For children of all ages, play is hugely important. In fact, it’s essential, as it helps children under the age of six to develop important fine and gross motor skills. If these skills are not developed through activity and movement before a child reaches that pivotal sixth birthday, it’s unlikely that they ever will be. As one can guess, this can have a wholly negative impact on the brainpower and the abilities of the child in question.
But of course physical and active play have more benefits than just the development of fine and gross motor skills, even as hugely important as they are. In addition to this, play can help children to maintain a healthy body, allowing them the movement that they need to stay at a healthy weight and grow strong as they grow up. Finally, play allows them a time to expand their creativity and fight off boredom with their minds, a time for them to make friends and grow relationships or even, depending on the circumstances, learn how to play independently.
For many reasons, active and engaged play is hugely important for children of all ages (and especially younger ones). However, unfortunately, far too many children – up to two thirds of them – are not getting up an moving for even 25 minutes out of the day, the time for physical activity that has been recommended by the Sports and Fitness Industry Association here in the United States. There are many reasons that this might be the case, but a big one can be linked to the widespread prevalence of electronic devices here in the United States, from tablets to smart phones to televisions to computers.
In fact, it’s estimated that children at or over the age of eight will watch TV alone for as many as four and a half hours out of the day. In total, the average child is likely to have more than seven full hours of screen time as well, incorporating not just TV but many of the other types of electronics that have been mentioned above. Even the youngest of children now view screens on a regular basis, playing games on tablets instead of going outside to play, so much of a problem that more than half of all parents feel some level of concern over how much screen time their children are getting.
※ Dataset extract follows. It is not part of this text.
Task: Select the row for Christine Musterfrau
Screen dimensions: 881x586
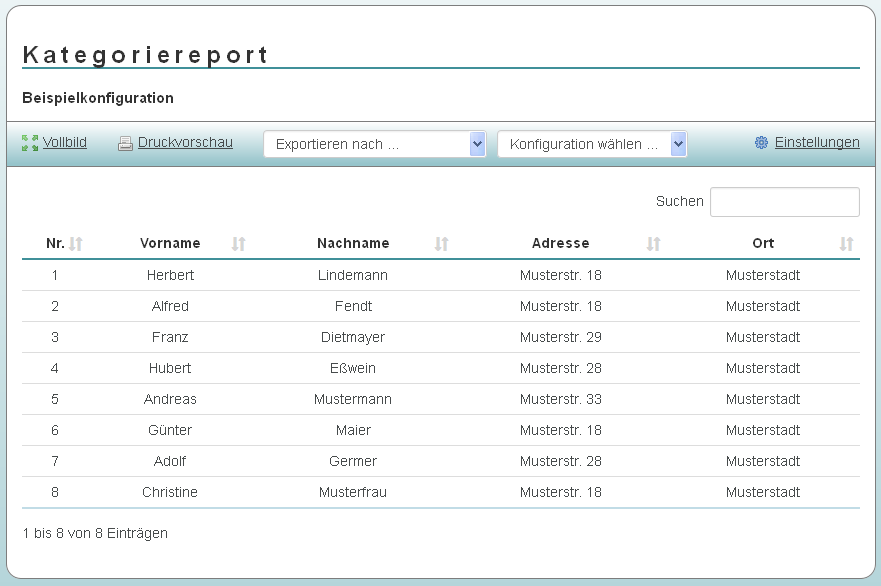Action: [x=441, y=492]
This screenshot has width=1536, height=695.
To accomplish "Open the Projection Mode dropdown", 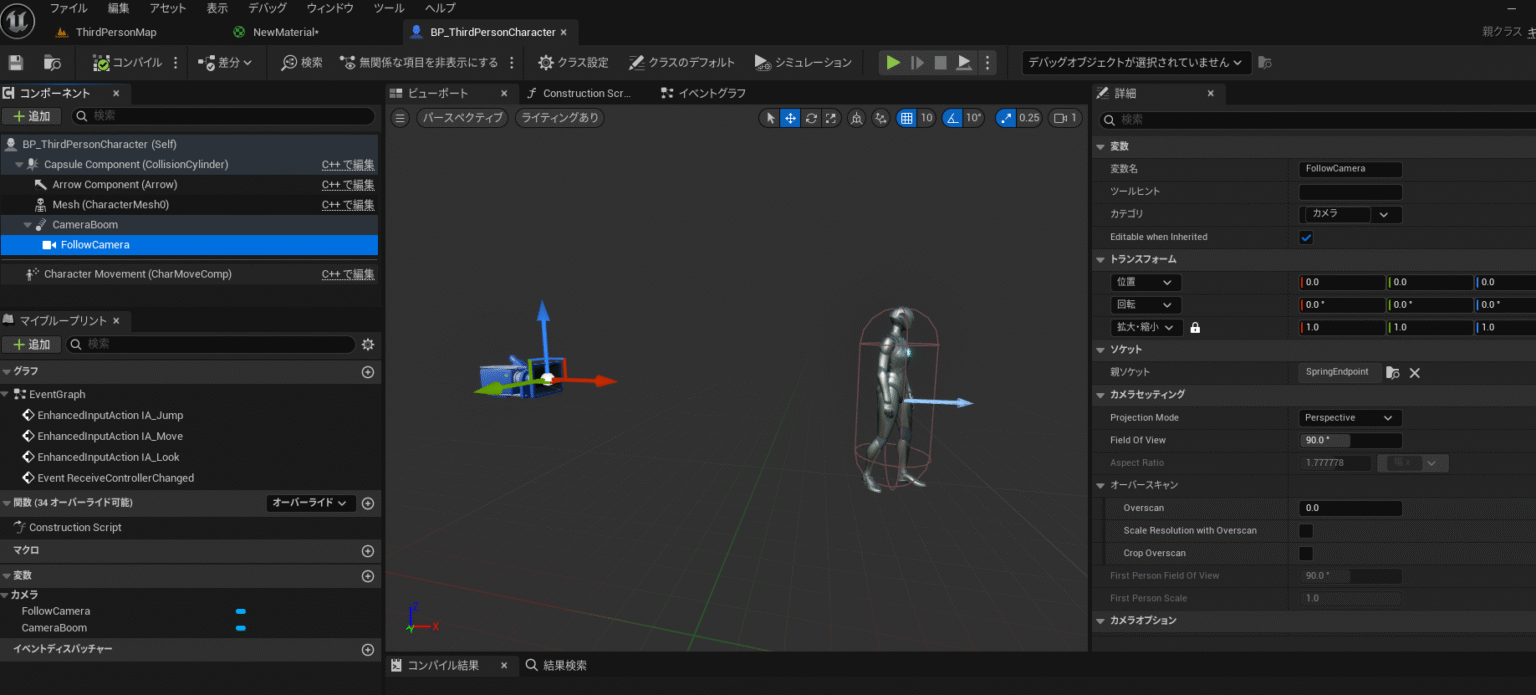I will [x=1350, y=417].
Fortunately, however, there are many ways to encourage active play in one’s children. Taking them to a playground, for example, is one great way to do it. Playgrounds are more extensive and more friendly to creative and rambunctious play than ever before, from including things like rock climbing hand holds to things like a framed pit for a sandbox. This framed pit is a great way to keep the sand contained, but the framed pit also works to keep children safe as well. Aside from the framed pit (and in addition to the framed pit), playgrounds are safer than they have ever been before.
Where the ground of playgrounds used to be simply concrete, the times have changed and pour in place rubber has become the standard for many a playground all throughout the United States. Pour in place rubber or even wood chips are much safer for children to fall onto, whether they simply fall while running or instead fall more seriously, such as off of a swing or from a piece of playground equipment that’s relatively high up. And while falling onto concrete could all too easily lead to serious injury or even, in some tragic cases, death, this is simply not the case when falling onto pour in place rubber, swing mats, or inside of a framed pit like the framed pit typically seen for a sandbox.
Aside from being safer than ever, playgrounds are now more accessible than ever as well. There are playgrounds out there for children with profound physical disabilities and playgrounds for very young children have also begun to spring up all over the place. The prominence of these accessible playgrounds has made physical play all the more likely to happen – and all the more likely to be fun.